Distributed Cache Across Microservice Domains


Is managing @CachePut in a different microservice from @Cacheable in a distributed cache environment an anti-pattern?

I'm working on spring boot microservices that are split across two domain categories: data ingestion and UI. The ingestion is separated from the UI services so that bursts of data will not impact response times. Once the data is ingested, we fan it out on kafka to a persistence service for storage and a session service for real-time determinations such as user notifications.
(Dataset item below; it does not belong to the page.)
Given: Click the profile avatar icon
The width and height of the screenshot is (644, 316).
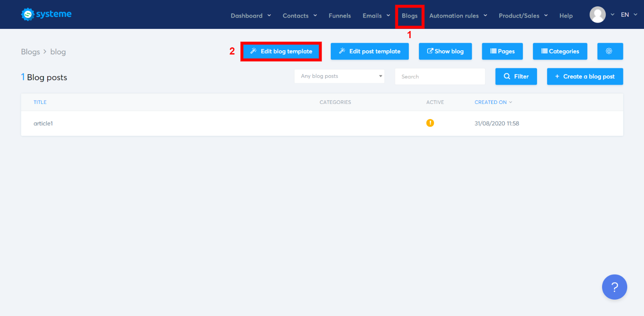Looking at the screenshot, I should pos(598,14).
To ensure that I can keep up with the ingestion rate, I want to cache the user notification configuration in my ingestion pipeline after the initial REST lookup. But if a user updates their configuration in the UI (e.g. increase / decrease warning threshold, turn off warnings, change to digest), I want the cache refreshed with that update. Because I will be auto-scaling these services to meet demand, I plan to use distributed cache.
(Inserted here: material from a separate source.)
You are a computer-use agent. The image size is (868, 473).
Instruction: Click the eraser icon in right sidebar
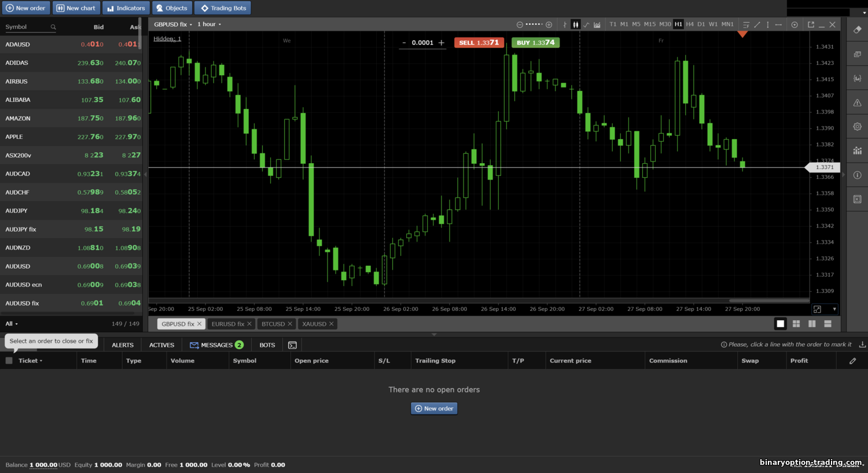click(857, 30)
Does splitting @CachePut and @Cacheable across two different microservices in a distributed cache configuration constitute an anti-pattern? Would sending the objects across kafka constitute a better alternative?

My gut tells me to avoid splitting the cache management across microservices like this because I can imagine someone changing the cache keys in one service and forgetting to change them in the second. On the other hand, sending them across kafka to a consumer in the session service would look ugly, something like this:

@CachePut(value = "config", key = "new SimpleKey(#config.userId, #config.applicationId)")
public UserApplicationConfig fakeSave(UserApplicationConfig config) {
  // not actually saving anything, just need somewhere to put my CachePut annotation
  return config;
}

Solution

  • Of course it is an anti pattern since it breaks the service boundaries, data hiding in particular.

    When the user data is updated, you want to update the service clients that have a cached version of your user data. A better design would send an event "User data changes" and let service clients subscribe to it.

    With a distributed cache you introduce possible points of failure, latency and configuration options for consistency, which are not simple.